- **PAGE**:

All good companies in their own right, but they are dominated by the landline. They are dominated by, in Hughes’ case by satellite. No one is specifically focused in the wireless world, and no one can really deliver the solution that we deliver because they're biased or their perspective which is from a different technology.
8:22 Accel only looks at it from a wireless perspective. So there are several technologies out there. The most basic is an AirCard solution that you plug into a router. That's not really an enterprise grade fixed solution, fixed location solution, fixed broadband solution. It's not. It's meant for mobility, and it's great for mobility.
What I would like to say is if you look at your Smartphone, and you look at the voice quality or the Internet quality you get from your cell phone, your Smartphone, it's not great because of the technology, it's great because of the mobility. The mobility aspect is the killer application. When you look at the voice call quality on the phone, it's not great, but since you have mobility that's what makes it great.
Same thing with the Internet access. If enterprises used the Smartphone technology as a fixed environment, they would be surprised at how poorly performing it is. In many ways that's what the AirCards give. They don't give visibility into the RF, they don't give the same kind of robustness of the link. It's not really a managed solution, and the result is it doesn't get the speed and it has high latency, it’s inconsistent, You can't resolve any troubles, and you can't optimize the RF, all of these issues. It's good for what it's meant for, but it's not really good for the fixed environment.
There are other technologies, embedded modem technologies. In fact, we use an embedded modem, but people use the off the shelf antennas with those solutions that are a step up from the AirCard, but they still have their troubles because the service providers don't know how to do the proper installation. They still don't have the visibility. They unnecessarily go outside for an installation and jack up the cost, instead of our antenna which we can deploy inside with the exception of a metal roof, we could always deploy inside reducing the cost to the customer.
10:17 So let me just boil it down. There are four things that Accel does that differentiate us and makes us the premium provider unparalleled in this space.
1. We are able to get a specific carrier selection whether we use AT&T, Verizon or Sprint network, we can do that remotely. We look online to see who has coverage in a certain area, but what we do that is different than anybody else is we can look from the tower all the way to the remote site and determine the path that that cellular signal takes.

- **INFORMATION SHOWN**:
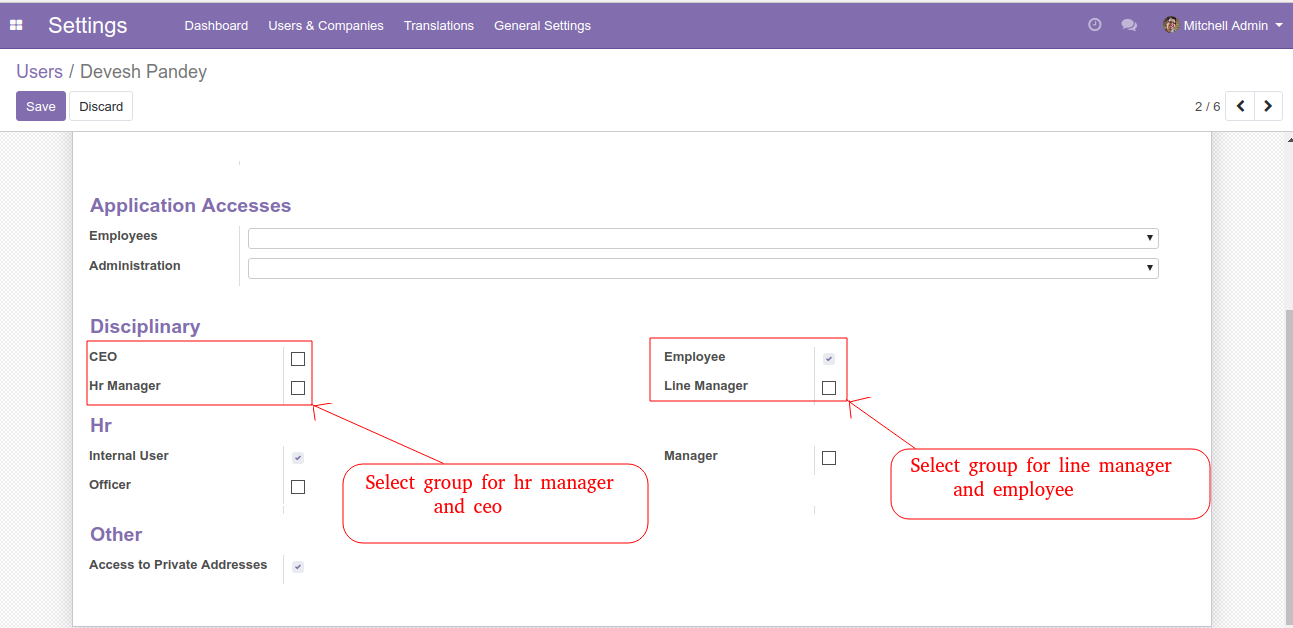The image size is (1293, 628).
Task: Open the activities clock icon
Action: pyautogui.click(x=1095, y=25)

- **TASKS FOR THIS EXERCISE**:
- a) From the wireless broadband transcript, reproduce verbatim the passage starting with "Same thing with" and going on through "the fixed environment.".
- b) Answer these questions from the wireless broadband transcript:
(i) What does the speaker call the killer application of the smartphone?
(ii) With what exception can the speaker's company deploy its antenna inside?
(iii) Which three carrier networks are named?

- **REPLIES**:
- a)
Same thing with the Internet access. If enterprises used the Smartphone technology as a fixed environment, they would be surprised at how poorly performing it is. In many ways that's what the AirCards give. They don't give visibility into the RF, they don't give the same kind of robustness of the link. It's not really a managed solution, and the result is it doesn't get the speed and it has high latency, it’s inconsistent, You can't resolve any troubles, and you can't optimize the RF, all of these issues. It's good for what it's meant for, but it's not really good for the fixed environment.

- b)
(i) The mobility aspect.
(ii) A metal roof.
(iii) AT&T, Verizon and Sprint.